**QUELLE:**
________

Workshopszenen

Herausforderung Workshop-Moderation: Von entfesselter Kreativität und eskalierenden Diskussionen.

Hallo zusammen,

erinnert ihr euch noch an meinen vorherigen Blogpost, „Erfolgreich einen fachlichen Workshop gestalten! Nur wie?„?
Heute möchte ich euch das spannende Follow-up dieser Geschichte präsentieren. Nachdem die Planung bis ins Detail erfolgt war, konnte der Workshop endlich starten und ich wurde erneut um wertvolle Erfahrungen reicher: Diesmal in Bezug auf die Moderation. Genau darum wird es in diesem Beitrag gehen: Erfahrungen, Learnings, persönliche High- und Lowlights, die ich bei der Moderation von Workshops und bei meiner Arbeit als Scrum Master in den Teams gewonnen habe und die ich mit euch teilen möchte. 

Im Laufe des Beitrags werde ich auch auf einige Bücher eingehen, die mir bei meiner Arbeit als Scrum Master und als Moderator sehr geholfen haben. Die genauen Angaben habe ich für euch als Literaturverzeichnis und Linkliste am Ende zusammengestellt.

Es handelte sich um einen „verpflichtenden” Workshop.
Oder wie ich sagen würde: Echt miese Voraussetzungen zum Entfesseln von Kreativität.

Ein Workshop, bei dem ich als Moderator besonders viel lernen konnte, trug den wundervollen Titel „Kreativität entfesseln: Ideen für die Zukunft“ und war auf die Anregung der Zusammenarbeit unterschiedlicher Teams ausgerichtet. Denn hier hatte man Verbesserungspotentiale erkannt. Wie? Ich weiß es nicht. Wer? Das „Squad Management”, wie sich dieses für mich etwas verwirrende Komitee bei dem damaligen Kunden nannte. Ich hatte die unfassbare Ehre, als Scrum Master und Moderator die Verantwortung für die Veranstaltung zu übernehmen. Als die Teilnehmenden den Raum betraten, konnte ich ihre Vorfreude förmlich spüren. Immerhin war es ein „verpflichtender” Workshop. Oder wie ich sagen würde: Echt miese Voraussetzungen zum Entfesseln von Kreativität.

________

**DATENSÄTZE:**
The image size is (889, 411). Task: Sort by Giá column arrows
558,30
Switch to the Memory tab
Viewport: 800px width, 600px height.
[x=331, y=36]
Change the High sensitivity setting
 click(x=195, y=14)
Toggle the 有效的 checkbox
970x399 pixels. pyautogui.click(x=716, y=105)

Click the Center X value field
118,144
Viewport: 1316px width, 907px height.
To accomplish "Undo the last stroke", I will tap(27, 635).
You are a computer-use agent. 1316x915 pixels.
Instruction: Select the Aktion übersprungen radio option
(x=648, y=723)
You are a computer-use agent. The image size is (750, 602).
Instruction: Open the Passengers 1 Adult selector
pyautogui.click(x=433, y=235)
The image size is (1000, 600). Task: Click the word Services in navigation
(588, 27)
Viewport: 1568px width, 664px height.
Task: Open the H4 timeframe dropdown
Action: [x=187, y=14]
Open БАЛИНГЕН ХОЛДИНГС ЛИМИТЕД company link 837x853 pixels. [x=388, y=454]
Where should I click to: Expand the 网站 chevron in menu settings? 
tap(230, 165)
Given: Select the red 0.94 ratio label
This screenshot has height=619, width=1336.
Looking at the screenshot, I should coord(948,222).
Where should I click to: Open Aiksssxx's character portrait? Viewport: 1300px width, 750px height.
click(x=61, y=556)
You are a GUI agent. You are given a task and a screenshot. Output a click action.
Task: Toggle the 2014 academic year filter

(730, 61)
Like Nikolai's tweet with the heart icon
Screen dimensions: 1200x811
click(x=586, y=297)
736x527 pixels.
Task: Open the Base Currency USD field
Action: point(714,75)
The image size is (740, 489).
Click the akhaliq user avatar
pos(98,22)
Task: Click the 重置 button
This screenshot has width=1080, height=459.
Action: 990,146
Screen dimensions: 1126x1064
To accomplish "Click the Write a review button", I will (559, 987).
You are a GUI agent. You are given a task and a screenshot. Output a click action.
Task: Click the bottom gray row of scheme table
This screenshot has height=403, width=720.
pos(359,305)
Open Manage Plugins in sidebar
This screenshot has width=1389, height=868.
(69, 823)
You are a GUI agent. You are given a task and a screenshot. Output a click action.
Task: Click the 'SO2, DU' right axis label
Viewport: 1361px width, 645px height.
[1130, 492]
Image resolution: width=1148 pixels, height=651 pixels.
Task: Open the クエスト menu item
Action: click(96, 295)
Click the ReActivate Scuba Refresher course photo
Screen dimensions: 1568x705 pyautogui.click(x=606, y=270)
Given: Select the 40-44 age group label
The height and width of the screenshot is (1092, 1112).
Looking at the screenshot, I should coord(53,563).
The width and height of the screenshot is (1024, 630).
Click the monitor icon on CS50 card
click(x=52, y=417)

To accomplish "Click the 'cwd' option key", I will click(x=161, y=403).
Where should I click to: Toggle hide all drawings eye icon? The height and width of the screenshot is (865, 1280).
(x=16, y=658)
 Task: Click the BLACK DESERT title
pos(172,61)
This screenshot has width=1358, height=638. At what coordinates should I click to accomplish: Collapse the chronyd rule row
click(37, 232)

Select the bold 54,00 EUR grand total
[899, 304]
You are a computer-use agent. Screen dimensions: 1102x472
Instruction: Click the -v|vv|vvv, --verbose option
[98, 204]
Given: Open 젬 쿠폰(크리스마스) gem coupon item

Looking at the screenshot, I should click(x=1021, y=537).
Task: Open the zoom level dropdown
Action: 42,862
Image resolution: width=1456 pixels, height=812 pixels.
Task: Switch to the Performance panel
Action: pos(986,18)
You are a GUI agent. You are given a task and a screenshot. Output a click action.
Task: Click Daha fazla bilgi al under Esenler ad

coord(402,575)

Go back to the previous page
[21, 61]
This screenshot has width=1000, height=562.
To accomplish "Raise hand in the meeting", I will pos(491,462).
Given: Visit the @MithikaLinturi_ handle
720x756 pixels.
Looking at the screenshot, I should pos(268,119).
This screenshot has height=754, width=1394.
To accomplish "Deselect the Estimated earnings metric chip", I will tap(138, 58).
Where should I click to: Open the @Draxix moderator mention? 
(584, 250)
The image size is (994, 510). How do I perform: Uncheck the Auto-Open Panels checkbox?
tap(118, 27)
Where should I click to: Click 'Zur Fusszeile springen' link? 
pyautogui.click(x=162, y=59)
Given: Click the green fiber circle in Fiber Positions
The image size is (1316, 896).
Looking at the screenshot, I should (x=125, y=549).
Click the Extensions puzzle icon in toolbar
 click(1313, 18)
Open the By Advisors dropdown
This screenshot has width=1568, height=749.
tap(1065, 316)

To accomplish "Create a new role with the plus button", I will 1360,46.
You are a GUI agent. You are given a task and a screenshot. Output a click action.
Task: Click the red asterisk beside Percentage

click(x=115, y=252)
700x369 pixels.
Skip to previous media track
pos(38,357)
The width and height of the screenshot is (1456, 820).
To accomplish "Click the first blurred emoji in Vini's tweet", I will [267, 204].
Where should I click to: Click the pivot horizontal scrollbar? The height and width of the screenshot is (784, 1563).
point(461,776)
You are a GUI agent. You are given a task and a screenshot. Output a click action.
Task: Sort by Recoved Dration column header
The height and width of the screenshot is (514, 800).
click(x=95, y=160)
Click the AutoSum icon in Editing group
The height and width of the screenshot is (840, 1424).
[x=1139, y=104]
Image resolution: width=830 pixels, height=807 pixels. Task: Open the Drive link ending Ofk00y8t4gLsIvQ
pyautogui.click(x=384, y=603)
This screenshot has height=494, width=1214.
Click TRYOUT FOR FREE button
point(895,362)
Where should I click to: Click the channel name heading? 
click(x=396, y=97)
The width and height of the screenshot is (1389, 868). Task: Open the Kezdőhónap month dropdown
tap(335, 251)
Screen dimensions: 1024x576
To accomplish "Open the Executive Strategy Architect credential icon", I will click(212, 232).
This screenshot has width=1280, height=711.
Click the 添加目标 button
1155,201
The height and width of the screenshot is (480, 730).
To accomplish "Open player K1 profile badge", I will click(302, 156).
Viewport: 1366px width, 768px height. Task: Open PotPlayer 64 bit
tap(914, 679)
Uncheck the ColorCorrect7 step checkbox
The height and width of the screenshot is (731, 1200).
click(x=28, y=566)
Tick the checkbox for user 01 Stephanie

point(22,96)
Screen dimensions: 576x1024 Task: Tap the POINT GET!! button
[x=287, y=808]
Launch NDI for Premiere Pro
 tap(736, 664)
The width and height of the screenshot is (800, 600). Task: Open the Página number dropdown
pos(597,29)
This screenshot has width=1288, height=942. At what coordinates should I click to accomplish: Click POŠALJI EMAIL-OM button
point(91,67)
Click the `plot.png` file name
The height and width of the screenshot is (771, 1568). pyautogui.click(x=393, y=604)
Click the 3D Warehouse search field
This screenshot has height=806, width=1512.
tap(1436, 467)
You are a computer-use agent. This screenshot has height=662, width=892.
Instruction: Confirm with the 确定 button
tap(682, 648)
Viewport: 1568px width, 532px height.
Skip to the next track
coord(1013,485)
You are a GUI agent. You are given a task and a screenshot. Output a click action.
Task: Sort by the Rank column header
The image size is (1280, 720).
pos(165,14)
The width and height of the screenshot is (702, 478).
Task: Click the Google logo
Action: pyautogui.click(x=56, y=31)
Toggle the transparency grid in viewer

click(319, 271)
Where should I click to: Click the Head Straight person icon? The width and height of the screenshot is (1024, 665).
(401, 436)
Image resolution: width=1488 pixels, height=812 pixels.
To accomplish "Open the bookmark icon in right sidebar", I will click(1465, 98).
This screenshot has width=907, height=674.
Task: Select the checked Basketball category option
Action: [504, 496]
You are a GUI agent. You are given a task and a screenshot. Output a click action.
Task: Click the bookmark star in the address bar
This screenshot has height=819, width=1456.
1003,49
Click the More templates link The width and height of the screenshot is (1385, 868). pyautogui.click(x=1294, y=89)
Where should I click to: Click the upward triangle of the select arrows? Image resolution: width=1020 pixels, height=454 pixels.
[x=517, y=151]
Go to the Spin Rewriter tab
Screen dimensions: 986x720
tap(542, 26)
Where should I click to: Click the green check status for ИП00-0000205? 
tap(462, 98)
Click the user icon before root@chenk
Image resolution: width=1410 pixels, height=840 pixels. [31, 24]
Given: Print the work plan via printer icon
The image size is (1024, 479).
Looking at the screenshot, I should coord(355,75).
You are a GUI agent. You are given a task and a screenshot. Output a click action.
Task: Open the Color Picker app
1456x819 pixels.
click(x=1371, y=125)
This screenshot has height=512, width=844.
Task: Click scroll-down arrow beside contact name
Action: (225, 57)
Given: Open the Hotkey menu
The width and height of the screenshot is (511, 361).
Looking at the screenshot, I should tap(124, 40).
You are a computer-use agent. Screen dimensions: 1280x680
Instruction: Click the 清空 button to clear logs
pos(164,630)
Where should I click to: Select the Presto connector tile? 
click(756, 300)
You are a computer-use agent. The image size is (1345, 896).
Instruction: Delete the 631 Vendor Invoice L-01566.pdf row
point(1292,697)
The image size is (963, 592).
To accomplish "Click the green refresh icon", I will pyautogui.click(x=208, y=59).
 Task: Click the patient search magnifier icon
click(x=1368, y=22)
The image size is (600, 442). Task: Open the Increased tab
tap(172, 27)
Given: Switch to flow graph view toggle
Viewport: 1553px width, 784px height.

________

**AUFGABEN:**
(A) Prüfen Sie anhand des Beitrags zur Workshop-Moderation, ob die folgenden Aussagen zutreffen: (i) Der Workshop sollte die Zusammenarbeit verschiedener Teams fördern. (ii) Die Angaben zu den erwähnten Büchern finden sich am Ende des Beitrags. (iii) Im Beitrag wird erläutert, auf welche Weise das Verbesserungspotential erkannt wurde. Antworten Sie jeweils mit Ja oder Nein und zitieren Sie die entscheidenden Worte des Beitrags wörtlich.
(B) Suchen Sie aus den Datensätzen jede Zeile heraus, in der die Zeichenfolge „header“ vorkommt, wobei Groß- und Kleinschreibung zu beachten ist.

**LÖSUNGEN:**
(A)
(i) Ja: „war auf die Anregung der Zusammenarbeit unterschiedlicher Teams ausgerichtet“
(ii) Ja: „Die genauen Angaben habe ich für euch als Literaturverzeichnis und Linkliste am Ende zusammengestellt.“
(iii) Nein: „Wie? Ich weiß es nicht.“

(B)
Task: Sort by Recoved Dration column header
Task: Sort by the Rank column header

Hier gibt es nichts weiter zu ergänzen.